• [Your task] Extract every line of the records that contains the word "accomplish" and copy each one out in full.

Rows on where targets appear
---------------
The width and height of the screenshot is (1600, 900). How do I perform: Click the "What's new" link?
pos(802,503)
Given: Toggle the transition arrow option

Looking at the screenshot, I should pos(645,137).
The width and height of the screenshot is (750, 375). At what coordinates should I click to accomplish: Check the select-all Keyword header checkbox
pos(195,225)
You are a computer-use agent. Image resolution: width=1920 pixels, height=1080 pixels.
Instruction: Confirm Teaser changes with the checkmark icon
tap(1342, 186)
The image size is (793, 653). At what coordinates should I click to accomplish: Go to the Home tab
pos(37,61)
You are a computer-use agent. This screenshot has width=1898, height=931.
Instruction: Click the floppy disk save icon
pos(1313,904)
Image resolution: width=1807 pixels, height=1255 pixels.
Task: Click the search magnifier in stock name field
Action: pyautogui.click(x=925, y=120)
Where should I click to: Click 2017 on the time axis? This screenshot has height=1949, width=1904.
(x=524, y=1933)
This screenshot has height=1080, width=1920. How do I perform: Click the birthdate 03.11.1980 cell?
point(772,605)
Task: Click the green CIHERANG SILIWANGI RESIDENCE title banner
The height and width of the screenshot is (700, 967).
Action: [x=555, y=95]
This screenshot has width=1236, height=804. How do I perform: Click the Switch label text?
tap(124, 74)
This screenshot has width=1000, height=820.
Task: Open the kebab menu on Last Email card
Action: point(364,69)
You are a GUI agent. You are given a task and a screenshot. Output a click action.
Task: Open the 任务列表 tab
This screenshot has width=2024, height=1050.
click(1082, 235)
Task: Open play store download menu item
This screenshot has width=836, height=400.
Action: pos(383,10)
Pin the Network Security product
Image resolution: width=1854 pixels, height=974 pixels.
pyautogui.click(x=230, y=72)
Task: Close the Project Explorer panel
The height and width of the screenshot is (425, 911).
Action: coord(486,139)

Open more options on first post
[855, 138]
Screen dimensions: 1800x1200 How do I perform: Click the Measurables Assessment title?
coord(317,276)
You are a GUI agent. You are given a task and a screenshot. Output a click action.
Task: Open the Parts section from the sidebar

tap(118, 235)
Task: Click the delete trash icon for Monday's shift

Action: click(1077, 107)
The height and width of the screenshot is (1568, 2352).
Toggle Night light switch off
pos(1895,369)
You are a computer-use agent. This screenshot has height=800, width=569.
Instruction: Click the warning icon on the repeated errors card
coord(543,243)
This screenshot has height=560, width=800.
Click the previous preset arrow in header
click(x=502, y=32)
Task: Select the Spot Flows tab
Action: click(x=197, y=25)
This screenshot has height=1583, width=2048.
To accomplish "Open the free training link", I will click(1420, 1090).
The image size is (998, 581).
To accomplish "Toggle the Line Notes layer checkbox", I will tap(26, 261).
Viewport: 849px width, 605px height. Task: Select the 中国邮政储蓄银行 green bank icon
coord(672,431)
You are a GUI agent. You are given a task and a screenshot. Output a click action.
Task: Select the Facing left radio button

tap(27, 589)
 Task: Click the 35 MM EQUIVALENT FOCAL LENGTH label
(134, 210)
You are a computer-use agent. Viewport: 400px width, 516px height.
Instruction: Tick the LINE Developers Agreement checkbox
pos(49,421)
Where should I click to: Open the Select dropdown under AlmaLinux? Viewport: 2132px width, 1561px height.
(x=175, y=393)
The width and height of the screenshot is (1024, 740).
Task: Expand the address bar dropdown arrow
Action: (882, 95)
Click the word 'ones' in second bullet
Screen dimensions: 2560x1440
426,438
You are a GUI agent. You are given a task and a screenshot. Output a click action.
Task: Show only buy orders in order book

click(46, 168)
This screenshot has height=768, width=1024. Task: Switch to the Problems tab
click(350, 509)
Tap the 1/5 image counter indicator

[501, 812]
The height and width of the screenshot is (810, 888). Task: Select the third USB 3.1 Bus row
---------------
• [Task response]
The width and height of the screenshot is (750, 375). At what coordinates should I click to accomplish: Check the select-all Keyword header checkbox
The image size is (793, 653). At what coordinates should I click to accomplish: Go to the Home tab
To accomplish "Open the free training link", I will click(1420, 1090).
To accomplish "Toggle the Line Notes layer checkbox", I will tap(26, 261).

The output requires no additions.